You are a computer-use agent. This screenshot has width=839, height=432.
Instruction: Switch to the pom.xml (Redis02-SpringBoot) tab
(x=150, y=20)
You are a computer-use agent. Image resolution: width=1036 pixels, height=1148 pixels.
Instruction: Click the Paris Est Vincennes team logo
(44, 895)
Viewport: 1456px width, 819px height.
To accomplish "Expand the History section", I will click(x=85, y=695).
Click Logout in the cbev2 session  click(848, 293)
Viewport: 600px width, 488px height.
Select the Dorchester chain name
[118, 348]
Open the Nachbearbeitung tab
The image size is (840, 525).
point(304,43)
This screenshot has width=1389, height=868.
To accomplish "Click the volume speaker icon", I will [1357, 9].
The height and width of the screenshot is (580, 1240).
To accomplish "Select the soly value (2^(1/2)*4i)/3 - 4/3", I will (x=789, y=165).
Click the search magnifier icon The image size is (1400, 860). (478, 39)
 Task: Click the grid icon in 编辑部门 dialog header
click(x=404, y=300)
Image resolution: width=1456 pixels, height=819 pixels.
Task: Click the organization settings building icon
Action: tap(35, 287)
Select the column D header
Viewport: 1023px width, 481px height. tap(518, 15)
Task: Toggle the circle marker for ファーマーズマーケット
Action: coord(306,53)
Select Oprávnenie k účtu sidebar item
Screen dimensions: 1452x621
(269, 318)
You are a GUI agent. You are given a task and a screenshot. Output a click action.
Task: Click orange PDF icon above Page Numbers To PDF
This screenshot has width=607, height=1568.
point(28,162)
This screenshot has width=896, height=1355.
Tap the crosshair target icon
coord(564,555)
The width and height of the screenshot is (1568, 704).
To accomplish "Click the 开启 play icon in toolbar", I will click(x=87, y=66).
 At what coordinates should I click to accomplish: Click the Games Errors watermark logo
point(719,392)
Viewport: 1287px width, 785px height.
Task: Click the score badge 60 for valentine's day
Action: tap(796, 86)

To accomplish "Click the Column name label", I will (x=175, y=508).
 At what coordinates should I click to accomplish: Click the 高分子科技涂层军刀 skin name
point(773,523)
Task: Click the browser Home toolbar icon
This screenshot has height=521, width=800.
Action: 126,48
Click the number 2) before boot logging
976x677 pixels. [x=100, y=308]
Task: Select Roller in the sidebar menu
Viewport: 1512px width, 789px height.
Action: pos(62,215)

# # # # # # #

→ **Task brief**: Format the records from the line containing "Task: Click the browser Home toolbar icon" through the end of the records, both ends included, as a Markdown table with columns Row and Line. Number each row, put the full line text under Line, and leave out blank lines.

→ **Result**:
| Row | Line |
|---|---|
| 1 | Task: Click the browser Home toolbar icon |
| 2 | This screenshot has height=521, width=800. |
| 3 | Action: 126,48 |
| 4 | Click the number 2) before boot logging |
| 5 | 976x677 pixels. [x=100, y=308] |
| 6 | Task: Select Roller in the sidebar menu |
| 7 | Viewport: 1512px width, 789px height. |
| 8 | Action: pos(62,215) |